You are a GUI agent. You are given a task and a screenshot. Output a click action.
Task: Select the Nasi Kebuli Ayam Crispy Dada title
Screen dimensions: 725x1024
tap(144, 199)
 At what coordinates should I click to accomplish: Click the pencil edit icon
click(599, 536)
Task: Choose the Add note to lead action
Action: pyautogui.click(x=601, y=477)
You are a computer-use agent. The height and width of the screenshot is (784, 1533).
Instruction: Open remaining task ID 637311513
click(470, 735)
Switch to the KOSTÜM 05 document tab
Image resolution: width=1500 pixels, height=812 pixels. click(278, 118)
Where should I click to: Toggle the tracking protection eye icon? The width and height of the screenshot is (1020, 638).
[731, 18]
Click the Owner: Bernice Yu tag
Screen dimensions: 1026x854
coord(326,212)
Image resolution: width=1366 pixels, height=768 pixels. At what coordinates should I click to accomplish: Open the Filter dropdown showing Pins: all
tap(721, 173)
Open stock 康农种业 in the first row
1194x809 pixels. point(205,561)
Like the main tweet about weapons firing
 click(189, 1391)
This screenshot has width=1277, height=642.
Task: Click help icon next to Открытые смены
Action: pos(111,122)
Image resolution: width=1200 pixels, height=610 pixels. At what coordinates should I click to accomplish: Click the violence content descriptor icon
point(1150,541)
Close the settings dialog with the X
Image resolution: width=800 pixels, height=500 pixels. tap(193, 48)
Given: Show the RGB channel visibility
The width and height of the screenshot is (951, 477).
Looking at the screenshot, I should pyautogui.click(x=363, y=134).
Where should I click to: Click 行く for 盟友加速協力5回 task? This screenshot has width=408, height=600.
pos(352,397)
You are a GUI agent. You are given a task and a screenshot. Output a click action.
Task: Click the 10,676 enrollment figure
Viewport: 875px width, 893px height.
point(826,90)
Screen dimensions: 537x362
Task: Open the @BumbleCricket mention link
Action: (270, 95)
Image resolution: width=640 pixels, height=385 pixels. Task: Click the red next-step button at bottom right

-.-.-

Restate the records exactly. Leave nothing out.

You are a GUI agent. You are given a task and a screenshot. Output a click action.
Task: Select the Nasi Kebuli Ayam Crispy Dada title
Screen dimensions: 725x1024
tap(144, 199)
 At what coordinates should I click to accomplish: Click the pencil edit icon
click(599, 536)
Task: Choose the Add note to lead action
Action: pyautogui.click(x=601, y=477)
You are a computer-use agent. The height and width of the screenshot is (784, 1533).
Instruction: Open remaining task ID 637311513
click(470, 735)
Switch to the KOSTÜM 05 document tab
Image resolution: width=1500 pixels, height=812 pixels. click(278, 118)
Where should I click to: Toggle the tracking protection eye icon? The width and height of the screenshot is (1020, 638).
[731, 18]
Click the Owner: Bernice Yu tag
Screen dimensions: 1026x854
coord(326,212)
Image resolution: width=1366 pixels, height=768 pixels. At what coordinates should I click to accomplish: Open the Filter dropdown showing Pins: all
tap(721, 173)
Open stock 康农种业 in the first row
1194x809 pixels. point(205,561)
Like the main tweet about weapons firing
 click(189, 1391)
This screenshot has width=1277, height=642.
Task: Click help icon next to Открытые смены
Action: pos(111,122)
Image resolution: width=1200 pixels, height=610 pixels. At what coordinates should I click to accomplish: Click the violence content descriptor icon
point(1150,541)
Close the settings dialog with the X
Image resolution: width=800 pixels, height=500 pixels. tap(193, 48)
Given: Show the RGB channel visibility
The width and height of the screenshot is (951, 477).
Looking at the screenshot, I should pyautogui.click(x=363, y=134).
Where should I click to: Click 行く for 盟友加速協力5回 task? This screenshot has width=408, height=600.
pos(352,397)
You are a GUI agent. You are given a task and a screenshot. Output a click action.
Task: Click the 10,676 enrollment figure
Viewport: 875px width, 893px height.
point(826,90)
Screen dimensions: 537x362
Task: Open the @BumbleCricket mention link
Action: (270, 95)
Image resolution: width=640 pixels, height=385 pixels. Task: Click the red next-step button at bottom right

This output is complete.